Licheri (di Si) contro l’apertura nei festivi dei Centri commerciali

PESCARA . «Prima le persone, dopo le merci». Lo afferma il segretario regionale di Sinistra Italiana, Daniele Licheri, in relazione all’apertura dei centri commerciali durante le festività di cui si è occupato ieri il Centro. «Ogni Natale, Pasqua, 25 Aprile, 1° Maggio, da quando sono stati liberalizzati gli orari e le aperture festive dei negozi», dice, «si riaccende la polemica sull’utilità e sull’etica di questa possibilità. Come è noto, infatti, la liberalizzazione degli orari, introdotta nel 2011 ha eliminato ogni vincolo e regola in materia di orari commerciali, nel totale disinteresse degli effetti negativi prodotti su milioni di persone, in prevalenza donne, e sulle famiglie. Le nuove regole, ancora ferme in Parlamento, se da una parte potranno permettere agli enti locali e alle parti sociali di ridiscutere di orari di apertura degli esercizi commerciali nei territori, dall’altra, non ponendo vincoli, se non la chiusura in sole 6 festività, non risolveranno il problema».
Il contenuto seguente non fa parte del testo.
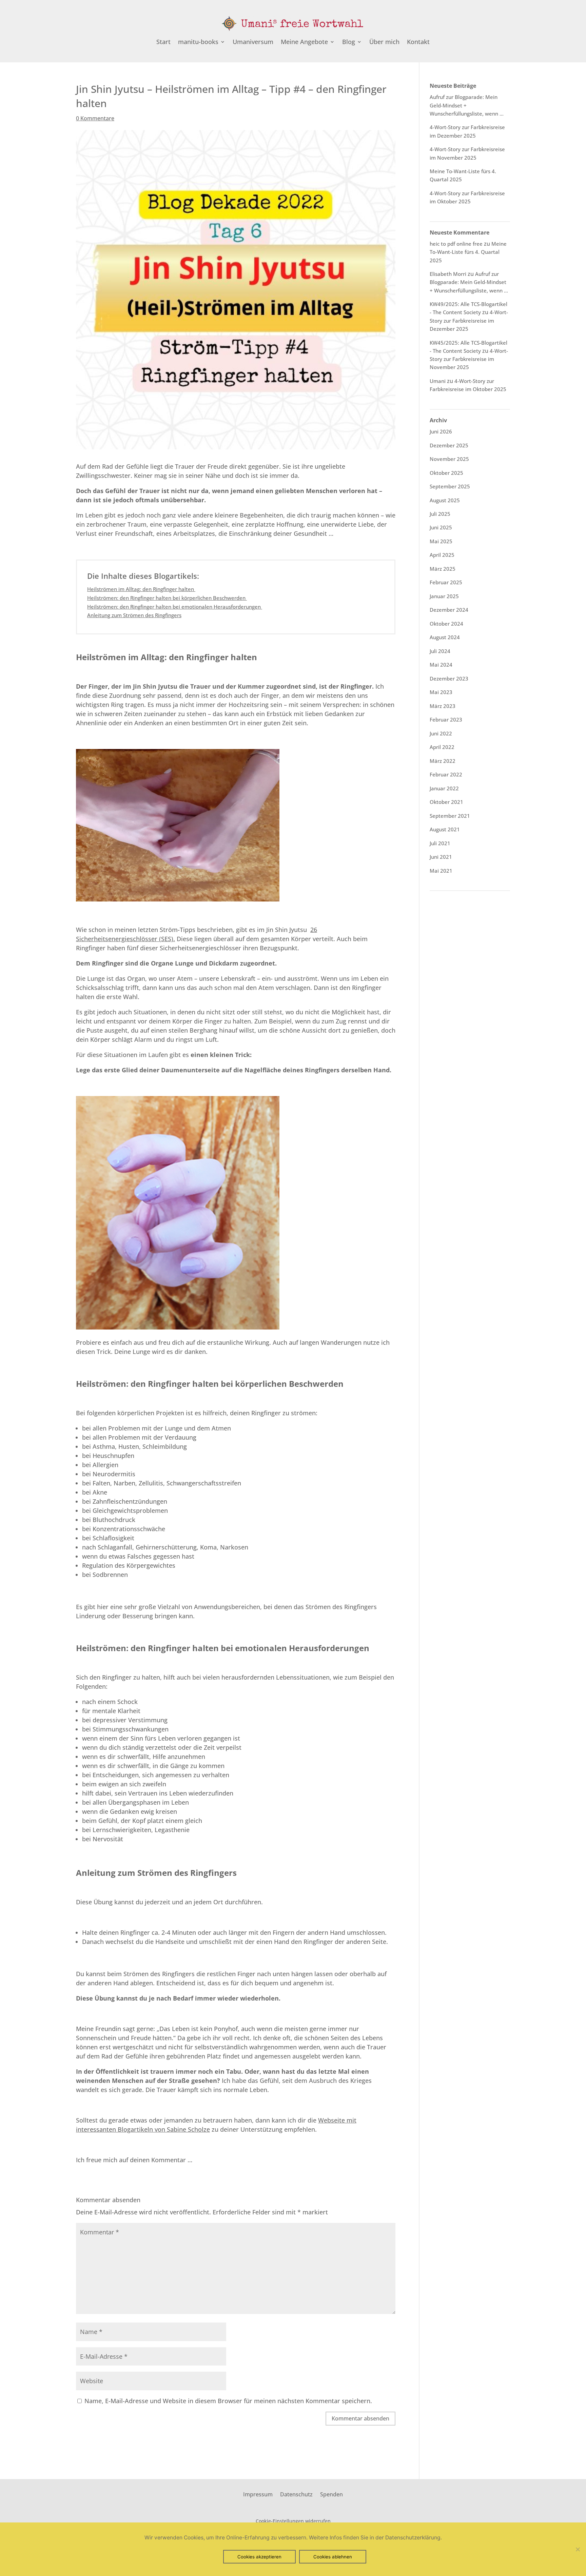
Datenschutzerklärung (413, 2537)
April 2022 (442, 747)
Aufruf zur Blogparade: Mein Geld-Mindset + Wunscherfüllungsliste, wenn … (469, 282)
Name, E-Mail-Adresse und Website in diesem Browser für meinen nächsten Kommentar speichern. (228, 2401)
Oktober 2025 (446, 472)
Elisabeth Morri (448, 273)
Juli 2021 (440, 843)
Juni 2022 (441, 733)
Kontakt (418, 42)
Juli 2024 (440, 651)
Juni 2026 (441, 431)
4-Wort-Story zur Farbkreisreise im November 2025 (469, 359)
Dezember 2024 (449, 609)
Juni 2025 (441, 527)
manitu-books (198, 42)
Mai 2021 (441, 870)
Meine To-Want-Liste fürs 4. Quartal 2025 (468, 252)
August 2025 (445, 500)
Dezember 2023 (449, 678)
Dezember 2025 (449, 445)
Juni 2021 (441, 856)
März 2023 (442, 706)
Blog (348, 42)
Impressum (258, 2494)
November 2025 (449, 458)
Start (163, 42)
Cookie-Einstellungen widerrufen (293, 2521)
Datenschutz (296, 2494)
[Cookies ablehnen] (577, 2549)
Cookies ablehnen (332, 2556)
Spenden (331, 2494)
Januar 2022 (444, 788)
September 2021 (450, 815)
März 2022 (442, 760)
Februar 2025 (446, 582)
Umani (438, 381)
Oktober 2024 (446, 623)
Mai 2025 (441, 541)
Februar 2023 (446, 719)
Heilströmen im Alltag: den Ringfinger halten (141, 589)
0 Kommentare (95, 118)
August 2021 (445, 829)
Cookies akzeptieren (259, 2556)
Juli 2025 (440, 513)
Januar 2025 (444, 596)
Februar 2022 (446, 774)
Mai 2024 (441, 664)
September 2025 (450, 486)
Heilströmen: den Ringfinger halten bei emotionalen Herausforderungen (174, 606)
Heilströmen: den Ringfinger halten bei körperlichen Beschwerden (167, 597)
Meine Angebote (304, 42)
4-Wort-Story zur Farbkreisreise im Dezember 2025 (469, 320)
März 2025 (442, 568)
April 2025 (442, 554)
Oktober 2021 (446, 801)
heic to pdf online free (456, 243)
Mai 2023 (441, 692)
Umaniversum (253, 42)
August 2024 (445, 637)
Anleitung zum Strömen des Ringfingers (134, 615)
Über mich (384, 42)
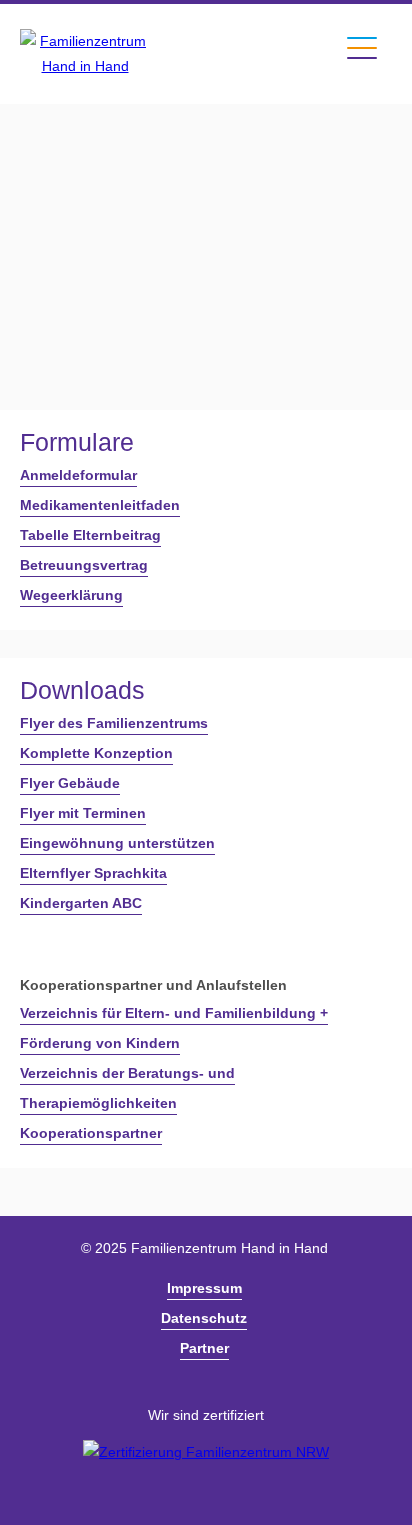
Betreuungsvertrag (84, 565)
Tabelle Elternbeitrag (90, 535)
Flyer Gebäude (70, 783)
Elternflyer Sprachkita (93, 873)
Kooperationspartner (91, 1133)
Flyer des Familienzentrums (114, 723)
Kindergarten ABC (81, 903)
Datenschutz (204, 1318)
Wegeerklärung (71, 595)
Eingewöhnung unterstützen (117, 843)
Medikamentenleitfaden (100, 505)
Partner (204, 1348)
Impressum (204, 1288)
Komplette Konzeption (96, 753)
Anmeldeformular (78, 475)
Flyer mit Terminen (83, 813)
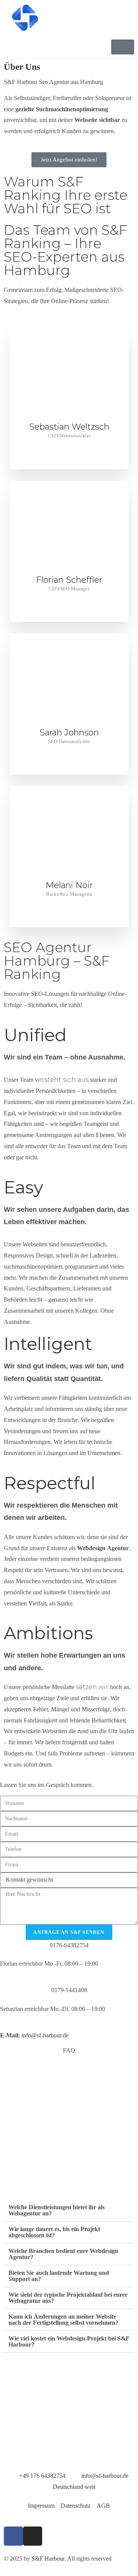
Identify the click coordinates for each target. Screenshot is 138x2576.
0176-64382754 (69, 1945)
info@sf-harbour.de (45, 2035)
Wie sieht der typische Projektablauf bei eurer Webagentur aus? (68, 2297)
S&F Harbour (47, 2558)
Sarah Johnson (69, 732)
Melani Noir (69, 885)
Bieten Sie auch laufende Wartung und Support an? (58, 2275)
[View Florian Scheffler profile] (69, 570)
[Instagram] (32, 2536)
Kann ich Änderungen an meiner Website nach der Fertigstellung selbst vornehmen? (63, 2319)
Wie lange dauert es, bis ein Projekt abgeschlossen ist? (54, 2232)
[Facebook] (13, 2536)
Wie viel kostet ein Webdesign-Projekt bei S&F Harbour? (68, 2341)
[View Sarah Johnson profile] (69, 722)
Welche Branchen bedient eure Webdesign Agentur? (63, 2254)
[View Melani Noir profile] (69, 875)
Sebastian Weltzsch (69, 427)
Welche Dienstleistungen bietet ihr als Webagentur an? (56, 2210)
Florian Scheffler (69, 580)
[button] (69, 2211)
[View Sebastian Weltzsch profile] (69, 417)
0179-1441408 (69, 1990)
Secondo Licheri «non c’è nessun tipo di legame tra il benessere, la qualità della vita con l’apertura dei centri commerciali la domenica e nei festivi. C’è un dato su tutti che smentisce qualsiasi tentativo di sostenere il contrario: la grande distribuzione organizzata, da quando il settore è stato liberalizzato, non sta aumentando la produttività, anzi, sta proseguendo la sua crisi, tanto che il 2016 «si è chiuso con un calo dello 0,6% in termini di consumi. Accettare che la legge del mercato detti il ritmo della nostra vita è pericoloso».
«Una battaglia di civiltà», conclude Licheri, «che va affrontata di petto nei prossimi anni e senza nessun tentennamento da parte della sinistra». (a.bag.)